行き先はすぐに決まった。僕は今までに、南台湾、オーストラリア、フィリピンにサーフトリップに行ったことがある。それ以外にも、普通の旅行のついでではあるが、ハワイ、スリランカでもサーフィンをしたことがある。周りにも意外に思われるが、サーフィンで有名なインドネシアのバリには行ったことがなかった。ずっと行ってみたかったし、ちょうど良いタイミングだと思った。

そして、一人旅も久しぶりだった。昔、ヨーロッパの5都市をバックパック一つで2ヶ月かけて回ったこともある。香港とマカオを2,000円ぐらいの安宿を泊まり歩いたこともあった。それからサーフィンと出会って以来、一人旅はしていなかった。

何度かサーフトリップをして感じたことは、「サーフィン」という共通言語があると、簡単に海外でも、旅を一緒に楽しむ程度の知り合いができるのだ。
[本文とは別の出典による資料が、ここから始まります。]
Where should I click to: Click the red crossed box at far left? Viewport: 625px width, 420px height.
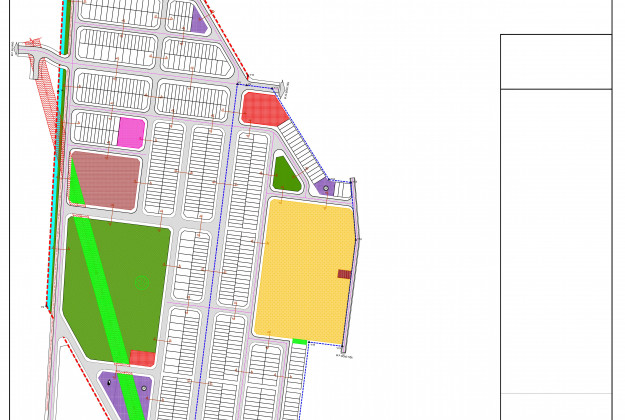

それもあって、今回の旅も比較的、寂しさも拭えるだろうと思っている。とはいえ、連日一人で食事をする可能性も大いにあるため少し不安にもなる。陳腐だが、不安と興奮が入り交じるってやつだ。

話は逸れるが、なぜまたこんな風に書こうと思ったのかを少し話してみる。前作の評判は決して良くない。ただ、前作を書いてみると、その作業は大変だったが面白かった。もともと、文章を書くことが好きだったわけではないが、楽しかった旅の思い出を改めて思い返して書いてみると、またその旅の世界に戻れるのだ。書くことで、もう一度旅を楽しめるような感覚を味わえる。さらに時間が経った後、読み返すと、また鮮明に思い出せて、3度も楽しめるのだ。なので、もしあなたも楽しい旅行ができたら、書き溜めてみると良いかもしれない。

そして、僕の楽しかった旅をほんの少しでも感じてもらえたらと思い、再び書いてみることにした。